Unions escalate strike action at Australian LNG plants, TTF gas lower
Quantum Commodity Intelligence – Workers at Chevron's two LNG processing plants in Australia along with some offshore workers have escalated industrial action from Thursday, which includes plans for full-scale strike bar skeleton crews to ensure supplies for the domestic market.
It was too early to say what the immediate output loss would be, although analysts said the longer the strike goes the greater the impact, with the Offshore Alliance union reviewing what measure to take every 12 hours.
"Strike action at the Gorgon and Wheatstone LNG facilities in Australia is set to escalate from today, putting around 6% of global supply at risk. Chevron is trying to bring an end to strike action by taking the matter to a tribunal with a hearing scheduled for 22 September," said ING in Thursday's client note.

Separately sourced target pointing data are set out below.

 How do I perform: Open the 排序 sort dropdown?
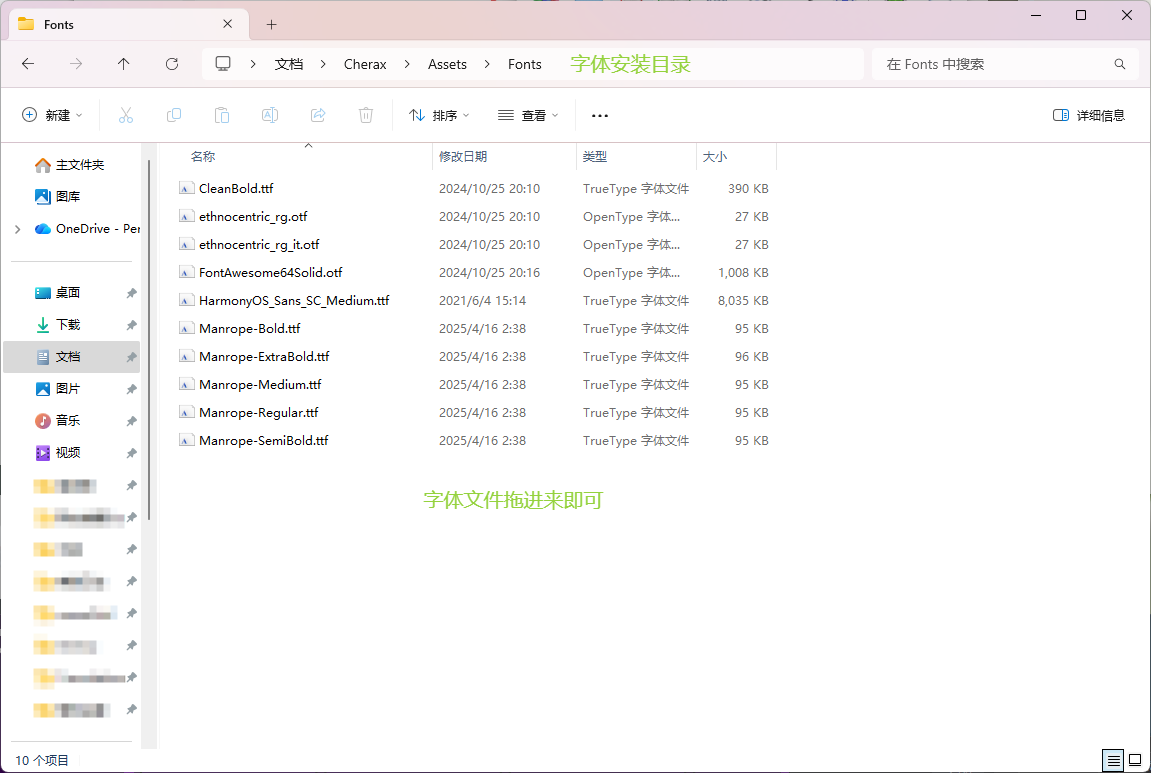point(440,115)
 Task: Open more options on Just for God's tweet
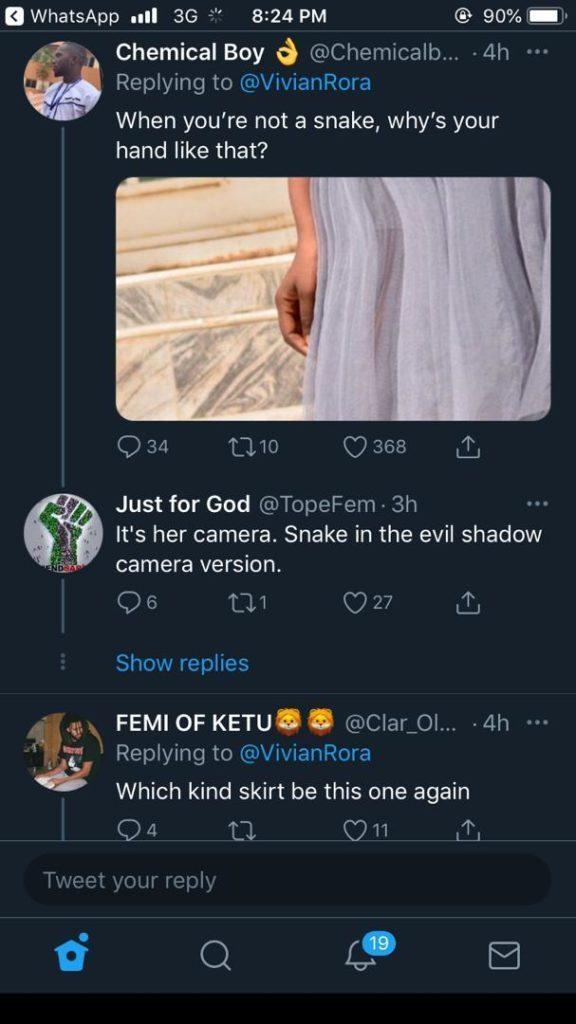[536, 504]
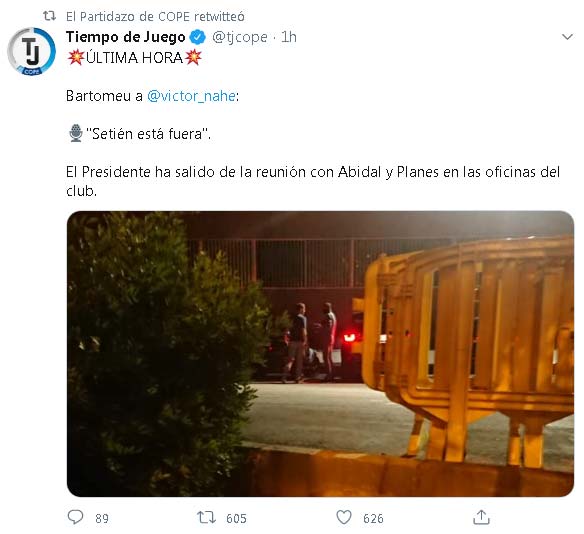Click the ÚLTIMA HORA headline text
The image size is (584, 534).
(134, 58)
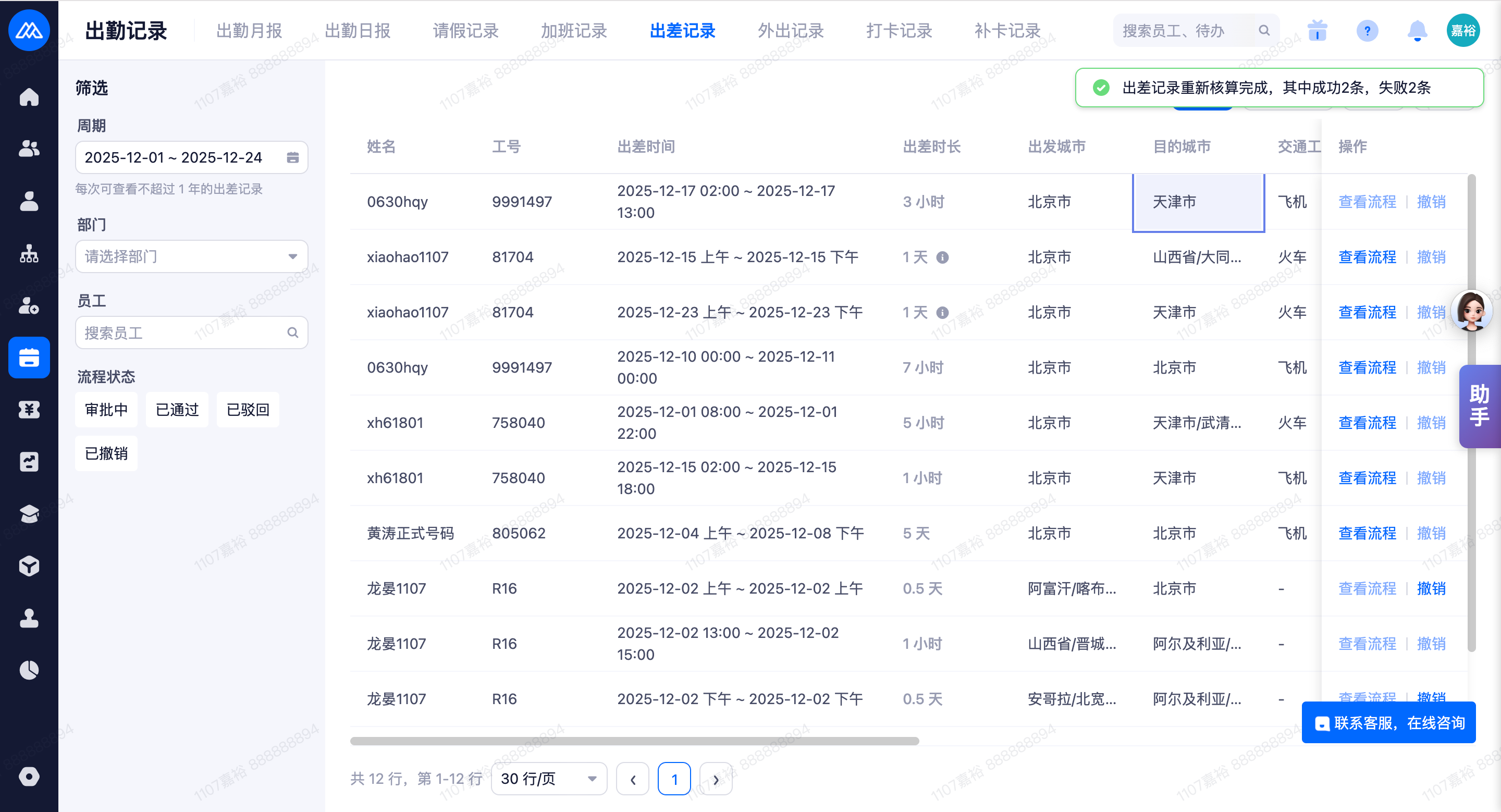The width and height of the screenshot is (1501, 812).
Task: Toggle the 已通过 status filter
Action: pos(177,410)
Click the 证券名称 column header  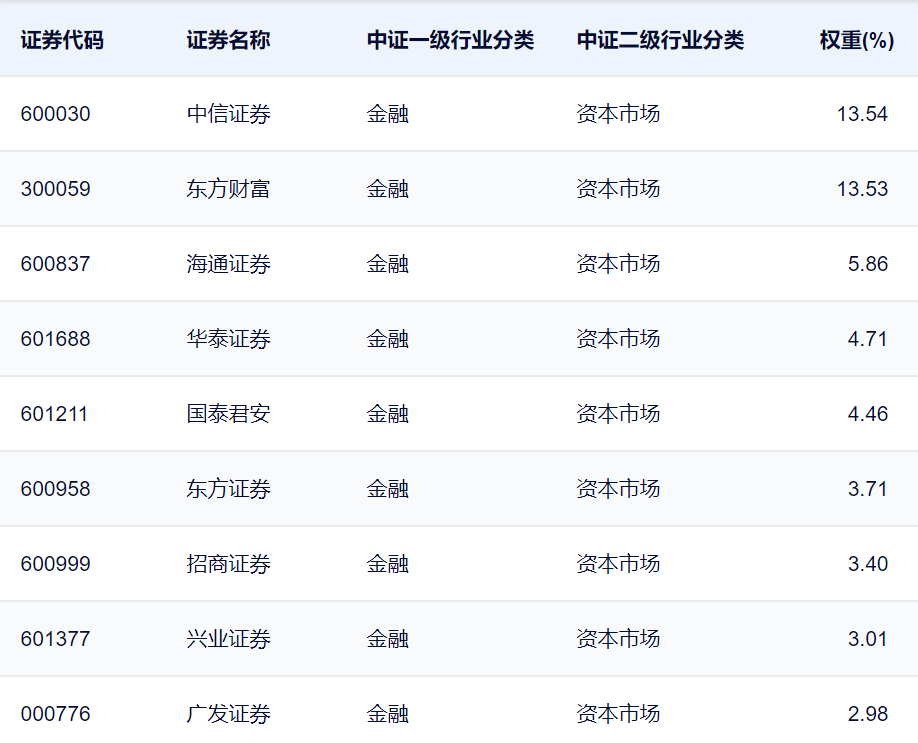click(x=228, y=40)
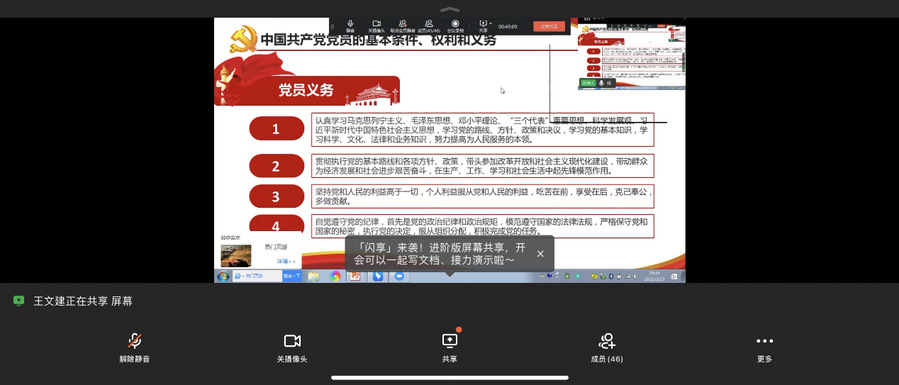Click the microphone icon in shared meeting toolbar
The width and height of the screenshot is (899, 385).
tap(350, 26)
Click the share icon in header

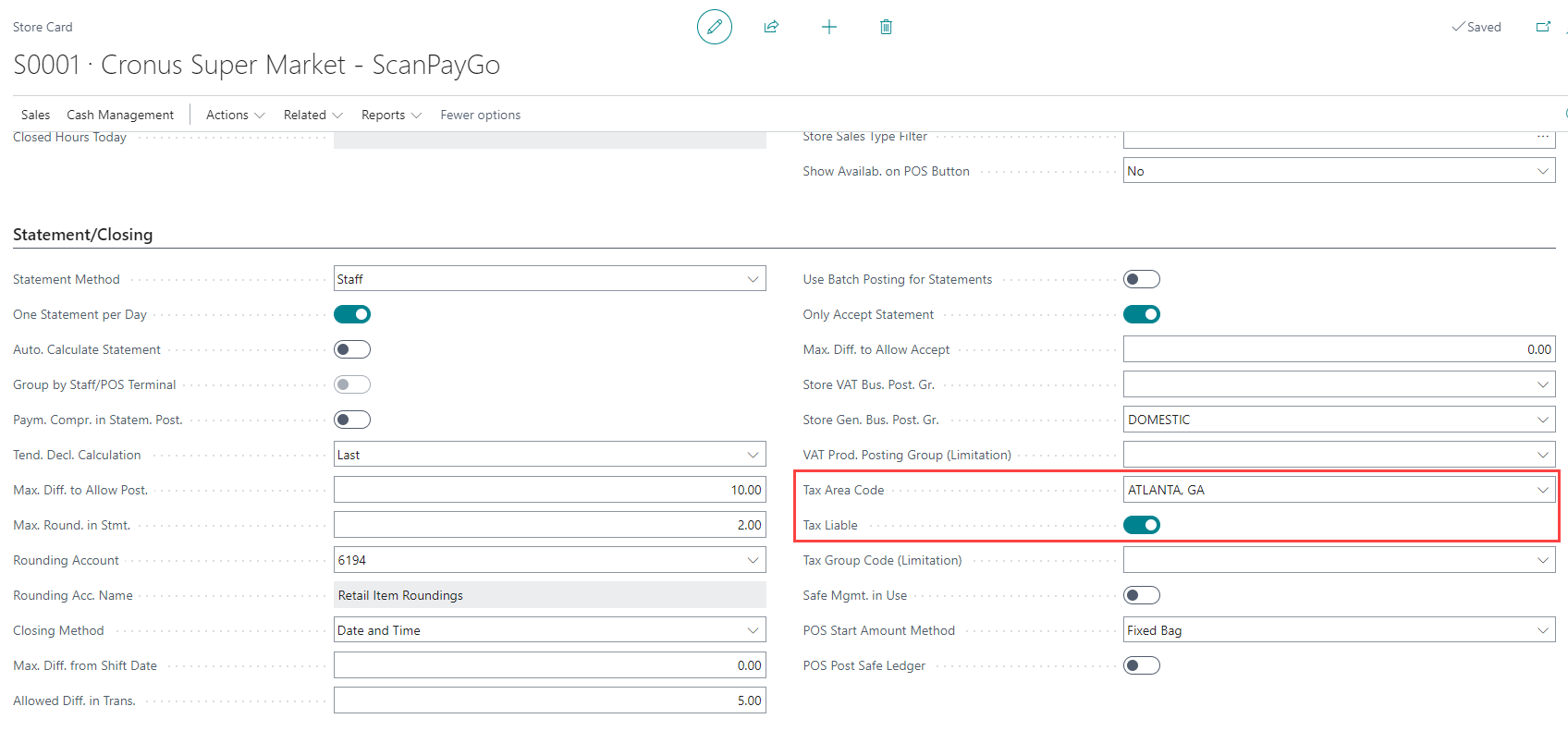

However, the Wheatstone plants suffered a technical hiccup impacting about a quarter of its output, Chevron confirmed Thursday, although it was unclear if it was related to the ongoing industrial action.
According to ING's commodity research, the processing plants have a combined capacity of 24.5mtpa, or over 6% of global supply.
Chevron is currently pursuing measures to block the strike via Australia's Fair Work Commission, although the legislation introduced last year is largely untested.
Risk
Goldman Sachs said in a research note that escalation increases the risk to supplies, but that risk has been mitigated so far with the possibility of a settlement, or government intervention blocking the strikes.
"This is both because of the potentially large revenue losses to Chevron, or because of potential regulatory intervention," Goldman said.
European natural gas futures rowed back Thursday on expectations that initial LNG losses will likely be low, while the prospect of an end to the strike either through a settlement or intervention also weighed on prices.
Benchmark TTF futures for Oct23 closed Thursday around 3.5% lower at €35.521/MWh, although markets remained highly volatile.
TTF had rallied 6% in the previous session on reports that at least one Japanese buyer had been told by Chevron to make provisions for the loss of supplies, while delayed maintenance at the North Sea Troll field and a technical fault at the Freeport LNG export terminal in Texas also lifted European prices.
Europe is highly reliant on LNG imports after losing access to most of its Russian pipeline gas, and seen vulnerable to weather-led demand spikes this winter despite current eurozone inventories reaching around 93% of capacity.